By the time I was a teenager I got used to a lot of the symptoms, like body shakes, the noises/ringing in my ears and head. Visually, I’ve always so halos around lights as another example. I was basically was just living with these issues in hope that one day that I might know what was going on. I made a lot of adjustments to my life; I would always stay away from loud situations, learning to live with headaches everyday, stopped having my hair up, etc., after a while all of this became normal. In High School they always made adjustments to my learning style with no time requirement for tests, I never had to use those scan-tron sheets for tests, didn’t have to take a foreign language, or PE. Through High School I always felt different but just learning to deal with my health. It was totally normal for me, this was all I knew, as well as my body.
Through my 20’s my life was just normal for me with all these issues: Neck/ Back pain was painful, but normal for most of us, my head always hurting, having perception issues, always being cold, the extreme thirst/ feeling of dehydration, vision issues, body numbness, ringing in my ears, halos over lights, dry skin/hair, and sound sensitivity. However, I always kept hope that one day things would get better but if not, I was used to this life, as it’s the only one I’ll ever know.
Right around my 30th birthday I went to see neurologist to help me with the tremors I was having. I have had them all my life but for me they were getting worse. They sent me over to get a MRI to see what was going on. The Doctors wanted to see if the loss of a far amount of oxygen during birth may be a cause and they wanted some kind of a baseline. The doctor told me that he would call me when they got the results from the radiologist.

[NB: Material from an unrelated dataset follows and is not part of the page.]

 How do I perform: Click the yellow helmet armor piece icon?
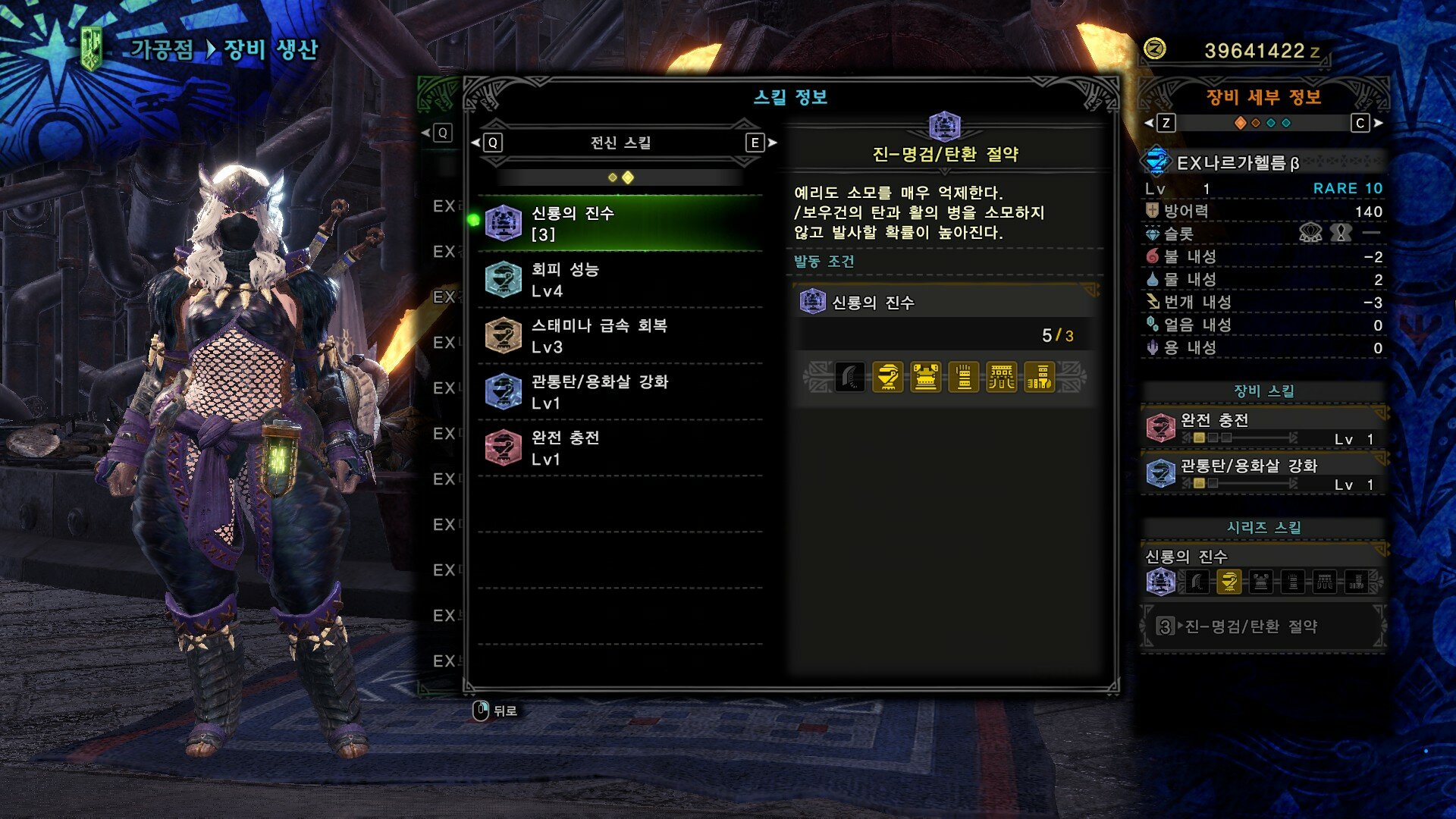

I was shopping at Target when I go the phone call... I ran outside so I could hear him clearly – results I’ve been waiting a long time for! The doctor then went on to tell me I had “Chiari Malformation” at 12mm. I remember asking him to spell it because I had no idea what the heck it was. He told me to go home to Google and with that basically told me “good luck”. When I got home that night I looked up everything about it. For the first time in my life I felt like I was not crazy and it was such an unexpected gifted to finally, after 30 years of living with the myriad of issues – to finally know, know what I have been dealing with and it’s name!
The days of doctors saying “well, good luck with that” need to stop. There are too many of us suffering and countless others undiagnosed (like myself, until age 30).
I just wanted to take a moment and tell everyone a brief background of my life with Chiari. It is a pleasure to have meet so many of you and look forward to meeting everyone.